-- Start of Page extract --

The letter sent to the organizers of the conference on the 3rd of May points at the hypocrisy of having the conference in Israel at a time when Israel’s actions are “increasingly being viewed through lenses of ethnic cleansing and genocide linked to settler colonialism”. The signatories call on scholars and professionals to boycott the conference should it go ahead.

John Dugard, former UN Rapporteur for Human Rights in the OPT and a signatory to the letter, commented: “There are serious allegations that Israel committed crimes against humanity in its 2014 assault on Gaza. In these circumstances it is highly inappropriate to hold a conference on genocide in Israel.”

Citing Israel’s treatment of Palestinians, the letter expresses shock “that INoGS plans to hold its 2016 Global Conference at the Mt. Scopus campus of the Hebrew University that is partially built on stolen Palestinian land in occupied East Jerusalem”. The INoGS conference website bills Jerusalem as part of Israel, defying international consensus on the issue and ignoring Israel’s ongoing and systematic campaign of displacement of Palestinians from the city.

-- End of Page extract --

— Aim of the exercise —
Answer these questions using the letter extract:
1. On what date was the letter sent to the conference organizers?
2. In what year was the assault on Gaza that John Dugard refers to?
3. At which campus does INoGS plan to hold its 2016 Global Conference?
The material that comes next is from a different source.

-- Start of Data excerpts --

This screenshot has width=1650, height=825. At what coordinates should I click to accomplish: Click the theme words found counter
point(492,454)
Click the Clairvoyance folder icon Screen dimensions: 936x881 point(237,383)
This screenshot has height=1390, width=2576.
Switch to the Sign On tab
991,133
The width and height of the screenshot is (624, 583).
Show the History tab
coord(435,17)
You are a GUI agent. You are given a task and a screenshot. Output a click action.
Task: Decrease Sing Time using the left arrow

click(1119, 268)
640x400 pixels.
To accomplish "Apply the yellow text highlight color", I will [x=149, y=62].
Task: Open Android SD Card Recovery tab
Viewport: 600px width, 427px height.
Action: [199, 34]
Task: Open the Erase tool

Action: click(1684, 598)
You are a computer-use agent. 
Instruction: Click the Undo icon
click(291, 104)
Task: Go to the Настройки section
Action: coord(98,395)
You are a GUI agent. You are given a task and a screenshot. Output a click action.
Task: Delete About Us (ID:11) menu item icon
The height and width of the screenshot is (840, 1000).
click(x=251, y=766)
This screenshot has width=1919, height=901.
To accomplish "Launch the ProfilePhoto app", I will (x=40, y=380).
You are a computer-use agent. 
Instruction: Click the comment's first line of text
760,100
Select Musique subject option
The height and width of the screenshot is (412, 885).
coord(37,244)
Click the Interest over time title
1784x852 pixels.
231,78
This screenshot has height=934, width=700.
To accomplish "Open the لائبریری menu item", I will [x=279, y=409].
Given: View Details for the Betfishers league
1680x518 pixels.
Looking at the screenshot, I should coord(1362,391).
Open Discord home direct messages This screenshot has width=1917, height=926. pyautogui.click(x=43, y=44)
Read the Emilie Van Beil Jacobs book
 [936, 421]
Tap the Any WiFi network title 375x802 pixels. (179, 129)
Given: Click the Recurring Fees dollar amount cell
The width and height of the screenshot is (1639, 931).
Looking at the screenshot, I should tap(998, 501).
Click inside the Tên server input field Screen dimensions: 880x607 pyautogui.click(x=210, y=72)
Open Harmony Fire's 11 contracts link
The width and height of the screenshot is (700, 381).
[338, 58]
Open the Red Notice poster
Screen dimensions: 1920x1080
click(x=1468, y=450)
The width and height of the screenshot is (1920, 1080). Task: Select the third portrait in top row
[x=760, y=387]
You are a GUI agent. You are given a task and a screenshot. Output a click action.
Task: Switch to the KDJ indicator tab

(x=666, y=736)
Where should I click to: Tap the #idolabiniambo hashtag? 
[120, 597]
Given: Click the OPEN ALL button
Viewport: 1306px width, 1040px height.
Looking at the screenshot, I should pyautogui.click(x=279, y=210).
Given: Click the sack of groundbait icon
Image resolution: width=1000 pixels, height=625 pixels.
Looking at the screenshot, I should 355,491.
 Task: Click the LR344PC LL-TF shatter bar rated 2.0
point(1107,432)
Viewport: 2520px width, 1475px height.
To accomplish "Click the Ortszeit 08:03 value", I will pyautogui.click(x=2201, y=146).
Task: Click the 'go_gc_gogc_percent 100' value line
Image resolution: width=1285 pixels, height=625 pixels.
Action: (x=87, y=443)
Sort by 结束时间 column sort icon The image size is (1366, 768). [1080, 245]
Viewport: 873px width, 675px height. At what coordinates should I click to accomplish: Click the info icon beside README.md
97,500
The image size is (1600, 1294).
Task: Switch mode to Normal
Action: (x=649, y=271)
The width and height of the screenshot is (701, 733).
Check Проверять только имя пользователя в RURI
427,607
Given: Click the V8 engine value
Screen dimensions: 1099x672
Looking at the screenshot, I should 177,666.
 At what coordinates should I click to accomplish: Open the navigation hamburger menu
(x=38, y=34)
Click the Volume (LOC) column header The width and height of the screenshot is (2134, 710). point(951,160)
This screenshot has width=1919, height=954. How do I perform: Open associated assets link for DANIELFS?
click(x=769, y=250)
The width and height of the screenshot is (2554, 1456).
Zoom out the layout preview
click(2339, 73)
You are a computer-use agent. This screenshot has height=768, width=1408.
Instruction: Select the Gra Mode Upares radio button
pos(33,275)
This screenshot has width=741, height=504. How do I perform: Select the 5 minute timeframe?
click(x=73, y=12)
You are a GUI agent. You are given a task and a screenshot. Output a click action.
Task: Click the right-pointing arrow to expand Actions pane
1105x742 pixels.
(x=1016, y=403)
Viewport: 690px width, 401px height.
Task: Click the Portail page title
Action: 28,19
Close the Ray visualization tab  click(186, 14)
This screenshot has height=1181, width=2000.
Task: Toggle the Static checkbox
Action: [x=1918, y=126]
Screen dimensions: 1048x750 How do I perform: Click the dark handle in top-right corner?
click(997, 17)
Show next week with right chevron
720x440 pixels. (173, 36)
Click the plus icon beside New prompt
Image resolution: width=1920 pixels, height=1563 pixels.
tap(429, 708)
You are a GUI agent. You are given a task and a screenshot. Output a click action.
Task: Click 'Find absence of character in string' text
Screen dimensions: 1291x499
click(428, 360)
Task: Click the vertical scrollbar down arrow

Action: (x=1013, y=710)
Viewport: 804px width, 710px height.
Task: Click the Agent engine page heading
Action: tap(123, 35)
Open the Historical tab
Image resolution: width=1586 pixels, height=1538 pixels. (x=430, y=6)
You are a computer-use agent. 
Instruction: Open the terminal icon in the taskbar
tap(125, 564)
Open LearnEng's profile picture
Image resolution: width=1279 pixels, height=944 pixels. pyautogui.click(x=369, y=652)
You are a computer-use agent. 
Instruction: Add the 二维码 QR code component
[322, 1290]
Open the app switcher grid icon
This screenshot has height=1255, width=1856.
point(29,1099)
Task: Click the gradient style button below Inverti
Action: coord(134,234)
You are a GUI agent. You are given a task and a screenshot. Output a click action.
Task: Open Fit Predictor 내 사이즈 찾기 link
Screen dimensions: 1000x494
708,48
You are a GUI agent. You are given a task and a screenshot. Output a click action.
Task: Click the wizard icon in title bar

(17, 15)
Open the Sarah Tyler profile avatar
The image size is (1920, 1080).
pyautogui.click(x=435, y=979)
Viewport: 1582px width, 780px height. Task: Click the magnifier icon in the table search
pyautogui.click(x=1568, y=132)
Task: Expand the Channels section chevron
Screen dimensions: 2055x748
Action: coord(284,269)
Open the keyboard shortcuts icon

-- End of Data excerpts --

— Result for this task —
1. The 3rd of May.
2. 2014.
3. The Mt. Scopus campus of the Hebrew University.